Why Basecamp May Not Be Perfect and How Less can Sometimes be Too Little
I break out in a cold sweat when I consider saying ANYTHING negative about Basecamp out in the open - I have seen others bombarded with hate mail for mentioning 'Basecamp' and 'Not perfect' in the same sentence. However, over here, we're thinking very seriously about web 2.0 applications, what is missing and what holes need filling. So my eyes just got a whole lot more critical.
We have a running joke about how 37 Signals can proclaim 'We just cut features from Basecamp' and have crowds flock to sign-up/pay more. How they have the perfect marketing pitch – 'You can pay us more to offer you less!'. For the most part I love it, but recently I worked on a project that involved 3 seperate businesses and 22 page layouts, and Basecamp left a lot to be desired.
3 Business 22 Pages, Not Huge Right?
But a couple of weeks into it, I had no idea where each page was at, and the only way to find out was to trawl through the messages to locate the last message/comments posted about a particular page. Tim can vouch that it drove me insane. We even resorted to email just to de-clutter our project space!!! It struck me that we weren't so unique. All projects have tasks, and all those tasks need tracking. If you have more than about 5 individual tasks, I'm just not sure how Basecamp caters for you.
So Is Less More? Or is it Just Less?
Maybe this is more of a rant about extreme simplicity in the general Web 2.0 space. Can you seriously use something that just doesn't do much? I'd say Basecamp is one of the more complex of the web 2.0 tools, and it's just managing to balance successfully right on that line between exceptionally cool, and kinda useless. And I wonder if it would be so bad to add a feature or two (I mean, Basecamp is quite well established now as a product), add a little task tracking functionality, even in it's most simple form (ie. Assigning messages/files to an item (task) on a to do list)?

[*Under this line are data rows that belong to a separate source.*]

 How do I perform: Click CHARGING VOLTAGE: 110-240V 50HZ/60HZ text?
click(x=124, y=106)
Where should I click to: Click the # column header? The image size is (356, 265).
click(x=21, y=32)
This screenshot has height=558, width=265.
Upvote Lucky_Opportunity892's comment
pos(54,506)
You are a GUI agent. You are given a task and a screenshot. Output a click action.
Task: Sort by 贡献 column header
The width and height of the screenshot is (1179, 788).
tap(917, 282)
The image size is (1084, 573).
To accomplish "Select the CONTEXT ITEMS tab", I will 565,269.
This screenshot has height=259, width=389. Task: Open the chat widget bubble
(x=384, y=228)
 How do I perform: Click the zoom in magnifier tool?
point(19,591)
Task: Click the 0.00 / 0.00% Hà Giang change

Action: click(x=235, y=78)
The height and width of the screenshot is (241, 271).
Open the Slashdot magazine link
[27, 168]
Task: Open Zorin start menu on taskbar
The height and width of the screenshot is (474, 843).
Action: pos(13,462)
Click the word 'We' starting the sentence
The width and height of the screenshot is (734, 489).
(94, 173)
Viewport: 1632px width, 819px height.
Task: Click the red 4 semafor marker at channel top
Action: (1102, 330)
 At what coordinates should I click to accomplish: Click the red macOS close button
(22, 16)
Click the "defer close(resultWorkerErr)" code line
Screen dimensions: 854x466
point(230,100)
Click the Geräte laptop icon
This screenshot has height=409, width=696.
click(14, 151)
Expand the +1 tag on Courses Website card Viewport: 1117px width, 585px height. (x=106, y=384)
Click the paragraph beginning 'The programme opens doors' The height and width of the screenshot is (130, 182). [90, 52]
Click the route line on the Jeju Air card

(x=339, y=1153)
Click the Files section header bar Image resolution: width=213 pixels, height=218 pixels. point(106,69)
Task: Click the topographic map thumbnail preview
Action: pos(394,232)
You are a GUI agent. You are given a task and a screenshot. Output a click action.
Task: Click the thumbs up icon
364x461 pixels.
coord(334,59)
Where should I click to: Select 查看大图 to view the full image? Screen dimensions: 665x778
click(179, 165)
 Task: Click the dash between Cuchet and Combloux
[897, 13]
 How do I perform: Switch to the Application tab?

But 37 Signals are so clear on there 'less is more' approach that I can't help but be peer pressured into believing that I'm of the old school of complex software, that I'm just not making full use of the simple, elegant flexibility they offer. And even though I was left frustrated and confused at many points in that particular project, it was still completed on time, which may mean that 'project management utopia' simply means something a little different from what I had imagined?